There was a time when I almost hated holidays like Thanksgiving. It's not that I don't like the idea of getting together with loved ones or the copious amounts of comfort food. If there was ever a hobbitesque, second breakfast kind of people, it's my family. It is more that I always felt there was something missing.
Growing up, my family felt small. My paternal grandparents died when I was young. There were relatives in Germany, but they were too far away to come for holidays, especially Thanksgiving. Oddly enough, Germans don't care so much about the pilgrims or their wild poultry. So, most of the time, it was just the three of us. My dad would watch football and my mom would cook like she did every night. The preparations just took a little longer. Thanksgiving felt like any other day, but with turkey, yam casserole and a hollow sense of being this lonely little familial island in a neighborhood full of packed driveways and holiday cheer. Of course, now I know that it is not the size of the family, but the love in it that is important. Spend a Thanksgiving on the prairie eating fettucine alfredo while watching an interminable movie about a lonely beekeeper with an almost stranger who also couldn't afford to fly home for the holiday, and you will know how true it is!

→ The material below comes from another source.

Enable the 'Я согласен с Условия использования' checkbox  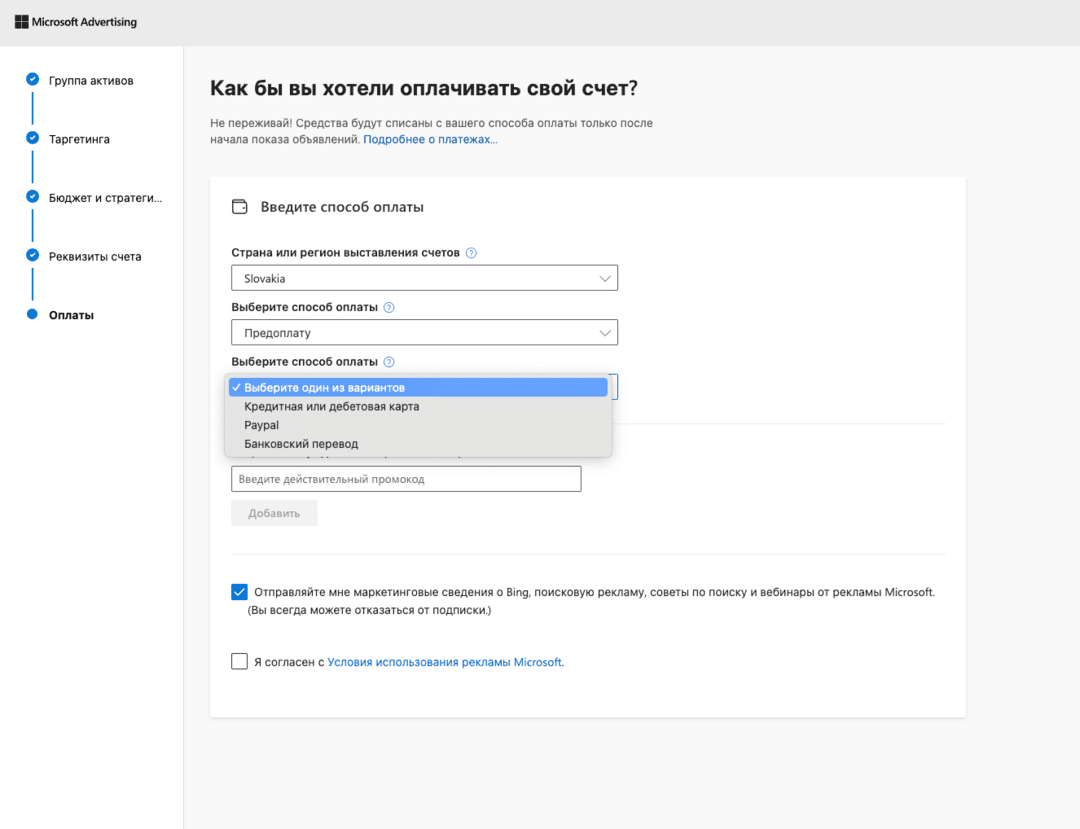pos(239,661)
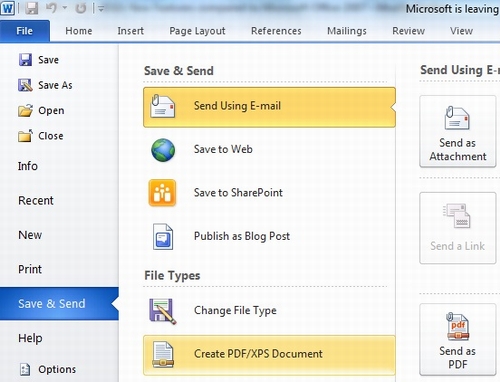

It was not until I was older that I realized that we make our own families. I have a few relatives in the area, but my blood family itself is small. At this point, there is just my mom left. I do, however, have a huge family of the heart. This year I had more Thanksgiving invitations than I could attend. It pains me that there are not four of me, so we could go to each one and that I couldn't accept the invitation I most wanted to attend, but it also makes me happy to know that I am blessed in having such a big adopted family.
So, wherever you are and whoever you area, if you are reading this (and even if you are not), I hope this autumn night finds you warm, happy and, most of all, with the people you love.